(Material shown):
** begin **

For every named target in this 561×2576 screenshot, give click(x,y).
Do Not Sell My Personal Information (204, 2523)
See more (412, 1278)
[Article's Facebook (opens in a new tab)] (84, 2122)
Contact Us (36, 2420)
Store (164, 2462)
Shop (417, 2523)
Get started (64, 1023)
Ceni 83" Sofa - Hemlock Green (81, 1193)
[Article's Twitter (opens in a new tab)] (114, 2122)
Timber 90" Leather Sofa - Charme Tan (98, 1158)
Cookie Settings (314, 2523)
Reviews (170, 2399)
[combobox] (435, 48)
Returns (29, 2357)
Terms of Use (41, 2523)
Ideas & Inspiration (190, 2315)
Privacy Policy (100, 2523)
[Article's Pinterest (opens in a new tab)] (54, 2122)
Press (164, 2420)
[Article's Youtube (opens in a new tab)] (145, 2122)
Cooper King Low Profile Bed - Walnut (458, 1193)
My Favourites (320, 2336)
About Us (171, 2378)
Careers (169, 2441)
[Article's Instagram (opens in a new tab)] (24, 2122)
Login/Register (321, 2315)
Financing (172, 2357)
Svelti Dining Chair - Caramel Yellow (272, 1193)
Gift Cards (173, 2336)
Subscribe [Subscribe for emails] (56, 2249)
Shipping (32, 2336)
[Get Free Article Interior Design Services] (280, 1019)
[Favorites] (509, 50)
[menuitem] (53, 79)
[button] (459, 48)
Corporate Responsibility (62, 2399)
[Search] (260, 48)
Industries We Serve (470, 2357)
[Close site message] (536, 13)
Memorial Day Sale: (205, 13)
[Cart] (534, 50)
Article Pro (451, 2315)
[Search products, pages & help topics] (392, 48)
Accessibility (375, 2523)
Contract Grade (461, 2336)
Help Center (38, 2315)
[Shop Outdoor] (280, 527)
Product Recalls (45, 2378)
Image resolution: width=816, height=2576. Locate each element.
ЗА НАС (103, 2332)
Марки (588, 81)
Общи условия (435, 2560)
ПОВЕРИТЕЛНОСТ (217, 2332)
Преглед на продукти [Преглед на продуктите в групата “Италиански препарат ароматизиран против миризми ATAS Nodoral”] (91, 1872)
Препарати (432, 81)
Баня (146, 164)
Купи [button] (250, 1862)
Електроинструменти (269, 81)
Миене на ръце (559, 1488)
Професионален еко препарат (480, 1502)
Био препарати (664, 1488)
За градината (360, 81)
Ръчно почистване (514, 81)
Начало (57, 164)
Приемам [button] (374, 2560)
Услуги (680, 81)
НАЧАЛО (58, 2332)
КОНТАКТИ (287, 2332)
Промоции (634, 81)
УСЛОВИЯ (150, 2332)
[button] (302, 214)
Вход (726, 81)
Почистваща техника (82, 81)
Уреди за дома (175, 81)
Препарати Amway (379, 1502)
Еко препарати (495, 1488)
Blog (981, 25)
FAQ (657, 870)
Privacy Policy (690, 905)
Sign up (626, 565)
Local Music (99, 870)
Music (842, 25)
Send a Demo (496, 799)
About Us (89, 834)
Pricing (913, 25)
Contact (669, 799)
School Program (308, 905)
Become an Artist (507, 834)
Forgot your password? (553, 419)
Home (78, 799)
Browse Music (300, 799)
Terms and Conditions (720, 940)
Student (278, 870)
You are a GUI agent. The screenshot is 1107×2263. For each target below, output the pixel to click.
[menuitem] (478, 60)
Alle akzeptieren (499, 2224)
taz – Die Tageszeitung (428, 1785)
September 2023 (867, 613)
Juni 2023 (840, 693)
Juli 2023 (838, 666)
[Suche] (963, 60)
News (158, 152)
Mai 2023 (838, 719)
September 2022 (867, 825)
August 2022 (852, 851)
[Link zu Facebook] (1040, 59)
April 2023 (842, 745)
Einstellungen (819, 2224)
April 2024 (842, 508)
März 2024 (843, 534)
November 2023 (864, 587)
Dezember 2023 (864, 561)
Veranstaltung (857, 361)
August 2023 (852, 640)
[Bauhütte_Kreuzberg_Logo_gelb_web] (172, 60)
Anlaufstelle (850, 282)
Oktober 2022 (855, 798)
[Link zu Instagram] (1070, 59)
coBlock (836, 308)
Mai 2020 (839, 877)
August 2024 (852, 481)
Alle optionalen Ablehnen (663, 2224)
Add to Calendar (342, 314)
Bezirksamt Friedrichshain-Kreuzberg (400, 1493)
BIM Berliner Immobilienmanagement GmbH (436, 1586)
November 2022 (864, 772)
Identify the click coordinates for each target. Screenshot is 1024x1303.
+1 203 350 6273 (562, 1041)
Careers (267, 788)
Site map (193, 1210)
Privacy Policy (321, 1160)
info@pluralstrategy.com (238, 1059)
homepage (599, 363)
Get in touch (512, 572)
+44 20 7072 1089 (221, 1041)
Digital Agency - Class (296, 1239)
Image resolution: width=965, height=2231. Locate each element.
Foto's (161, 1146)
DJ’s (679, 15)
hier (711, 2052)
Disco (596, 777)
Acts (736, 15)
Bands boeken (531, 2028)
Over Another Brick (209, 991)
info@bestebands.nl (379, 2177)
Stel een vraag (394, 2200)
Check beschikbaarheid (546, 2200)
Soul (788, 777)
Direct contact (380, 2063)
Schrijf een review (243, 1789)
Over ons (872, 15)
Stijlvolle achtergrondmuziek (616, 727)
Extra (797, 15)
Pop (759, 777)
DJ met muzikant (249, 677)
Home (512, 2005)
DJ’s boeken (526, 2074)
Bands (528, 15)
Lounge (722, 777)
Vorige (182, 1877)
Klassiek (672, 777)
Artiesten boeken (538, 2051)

** end **

(Directive): Print every one of the entries above verbatim, in the order in which they appear.

(Answer):
For every named target in this 561×2576 screenshot, give click(x,y).
Do Not Sell My Personal Information (204, 2523)
See more (412, 1278)
[Article's Facebook (opens in a new tab)] (84, 2122)
Contact Us (36, 2420)
Store (164, 2462)
Shop (417, 2523)
Get started (64, 1023)
Ceni 83" Sofa - Hemlock Green (81, 1193)
[Article's Twitter (opens in a new tab)] (114, 2122)
Timber 90" Leather Sofa - Charme Tan (98, 1158)
Cookie Settings (314, 2523)
Reviews (170, 2399)
[combobox] (435, 48)
Returns (29, 2357)
Terms of Use (41, 2523)
Ideas & Inspiration (190, 2315)
Privacy Policy (100, 2523)
[Article's Pinterest (opens in a new tab)] (54, 2122)
Press (164, 2420)
[Article's Youtube (opens in a new tab)] (145, 2122)
Cooper King Low Profile Bed - Walnut (458, 1193)
My Favourites (320, 2336)
About Us (171, 2378)
Careers (169, 2441)
[Article's Instagram (opens in a new tab)] (24, 2122)
Login/Register (321, 2315)
Financing (172, 2357)
Svelti Dining Chair - Caramel Yellow (272, 1193)
Gift Cards (173, 2336)
Subscribe [Subscribe for emails] (56, 2249)
Shipping (32, 2336)
[Get Free Article Interior Design Services] (280, 1019)
[Favorites] (509, 50)
[menuitem] (53, 79)
[button] (459, 48)
Corporate Responsibility (62, 2399)
[Search] (260, 48)
Industries We Serve (470, 2357)
[Close site message] (536, 13)
Memorial Day Sale: (205, 13)
[Cart] (534, 50)
Article Pro (451, 2315)
[Search products, pages & help topics] (392, 48)
Accessibility (375, 2523)
Contract Grade (461, 2336)
Help Center (38, 2315)
[Shop Outdoor] (280, 527)
Product Recalls (45, 2378)
Image resolution: width=816, height=2576. Locate each element.
ЗА НАС (103, 2332)
Марки (588, 81)
Общи условия (435, 2560)
ПОВЕРИТЕЛНОСТ (217, 2332)
Преглед на продукти [Преглед на продуктите в групата “Италиански препарат ароматизиран против миризми ATAS Nodoral”] (91, 1872)
Препарати (432, 81)
Баня (146, 164)
Купи [button] (250, 1862)
Електроинструменти (269, 81)
Миене на ръце (559, 1488)
Професионален еко препарат (480, 1502)
Био препарати (664, 1488)
За градината (360, 81)
Ръчно почистване (514, 81)
Начало (57, 164)
Приемам [button] (374, 2560)
Услуги (680, 81)
НАЧАЛО (58, 2332)
КОНТАКТИ (287, 2332)
Промоции (634, 81)
УСЛОВИЯ (150, 2332)
[button] (302, 214)
Вход (726, 81)
Почистваща техника (82, 81)
Уреди за дома (175, 81)
Препарати Amway (379, 1502)
Еко препарати (495, 1488)
Blog (981, 25)
FAQ (657, 870)
Privacy Policy (690, 905)
Sign up (626, 565)
Local Music (99, 870)
Music (842, 25)
Send a Demo (496, 799)
About Us (89, 834)
Pricing (913, 25)
Contact (669, 799)
School Program (308, 905)
Become an Artist (507, 834)
Forgot your password? (553, 419)
Home (78, 799)
Browse Music (300, 799)
Terms and Conditions (720, 940)
Student (278, 870)
You are a GUI agent. The screenshot is 1107×2263. For each target below, output the pixel to click.
[menuitem] (478, 60)
Alle akzeptieren (499, 2224)
taz – Die Tageszeitung (428, 1785)
September 2023 (867, 613)
Juni 2023 (840, 693)
Juli 2023 (838, 666)
[Suche] (963, 60)
News (158, 152)
Mai 2023 (838, 719)
September 2022 (867, 825)
August 2022 (852, 851)
[Link zu Facebook] (1040, 59)
April 2023 (842, 745)
Einstellungen (819, 2224)
April 2024 (842, 508)
März 2024 (843, 534)
November 2023 (864, 587)
Dezember 2023 (864, 561)
Veranstaltung (857, 361)
August 2023 (852, 640)
[Bauhütte_Kreuzberg_Logo_gelb_web] (172, 60)
Anlaufstelle (850, 282)
Oktober 2022 (855, 798)
[Link zu Instagram] (1070, 59)
coBlock (836, 308)
Mai 2020 (839, 877)
August 2024 (852, 481)
Alle optionalen Ablehnen (663, 2224)
Add to Calendar (342, 314)
Bezirksamt Friedrichshain-Kreuzberg (400, 1493)
BIM Berliner Immobilienmanagement GmbH (436, 1586)
November 2022 (864, 772)
Identify the click coordinates for each target. Screenshot is 1024x1303.
+1 203 350 6273 (562, 1041)
Careers (267, 788)
Site map (193, 1210)
Privacy Policy (321, 1160)
info@pluralstrategy.com (238, 1059)
homepage (599, 363)
Get in touch (512, 572)
+44 20 7072 1089 (221, 1041)
Digital Agency - Class (296, 1239)
Image resolution: width=965, height=2231. Locate each element.
Foto's (161, 1146)
DJ’s (679, 15)
hier (711, 2052)
Disco (596, 777)
Acts (736, 15)
Bands boeken (531, 2028)
Over Another Brick (209, 991)
info@bestebands.nl (379, 2177)
Stel een vraag (394, 2200)
Check beschikbaarheid (546, 2200)
Soul (788, 777)
Direct contact (380, 2063)
Schrijf een review (243, 1789)
Over ons (872, 15)
Stijlvolle achtergrondmuziek (616, 727)
Extra (797, 15)
Pop (759, 777)
DJ met muzikant (249, 677)
Home (512, 2005)
DJ’s boeken (526, 2074)
Bands (528, 15)
Lounge (722, 777)
Vorige (182, 1877)
Klassiek (672, 777)
Artiesten boeken (538, 2051)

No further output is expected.